- Required work: A complete response lists each line of the data below that includes the word "will".

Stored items
__________________________________________________

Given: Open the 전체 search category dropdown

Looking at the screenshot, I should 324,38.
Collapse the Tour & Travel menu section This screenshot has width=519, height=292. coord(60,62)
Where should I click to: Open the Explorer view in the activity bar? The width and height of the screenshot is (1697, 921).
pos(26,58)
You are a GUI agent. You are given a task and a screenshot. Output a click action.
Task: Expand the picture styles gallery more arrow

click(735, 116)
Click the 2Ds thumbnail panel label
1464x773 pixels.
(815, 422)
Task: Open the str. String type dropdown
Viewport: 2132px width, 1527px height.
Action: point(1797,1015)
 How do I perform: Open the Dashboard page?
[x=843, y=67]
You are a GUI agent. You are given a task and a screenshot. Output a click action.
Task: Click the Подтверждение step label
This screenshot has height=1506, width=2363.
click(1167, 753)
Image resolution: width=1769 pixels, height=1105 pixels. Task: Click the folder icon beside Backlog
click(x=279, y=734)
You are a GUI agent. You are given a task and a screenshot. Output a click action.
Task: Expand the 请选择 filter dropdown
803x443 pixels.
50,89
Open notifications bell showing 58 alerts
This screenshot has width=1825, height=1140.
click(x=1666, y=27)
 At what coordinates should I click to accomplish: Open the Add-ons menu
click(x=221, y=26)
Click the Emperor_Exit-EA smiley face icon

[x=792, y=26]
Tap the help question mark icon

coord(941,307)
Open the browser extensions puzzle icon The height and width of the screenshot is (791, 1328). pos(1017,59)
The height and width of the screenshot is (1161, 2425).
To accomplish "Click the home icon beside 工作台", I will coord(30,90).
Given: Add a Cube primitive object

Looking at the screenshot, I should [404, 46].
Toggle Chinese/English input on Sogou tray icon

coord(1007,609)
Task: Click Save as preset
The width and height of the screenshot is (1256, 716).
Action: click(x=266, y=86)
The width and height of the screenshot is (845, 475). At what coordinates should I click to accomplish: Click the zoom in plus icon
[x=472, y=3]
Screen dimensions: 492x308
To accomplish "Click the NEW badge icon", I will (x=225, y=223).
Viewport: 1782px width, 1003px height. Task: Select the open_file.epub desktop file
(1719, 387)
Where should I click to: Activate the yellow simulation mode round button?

__________________________________________________

- Answer space:
To accomplish "Click the home icon beside 工作台", I will coord(30,90).
To accomplish "Click the NEW badge icon", I will (x=225, y=223).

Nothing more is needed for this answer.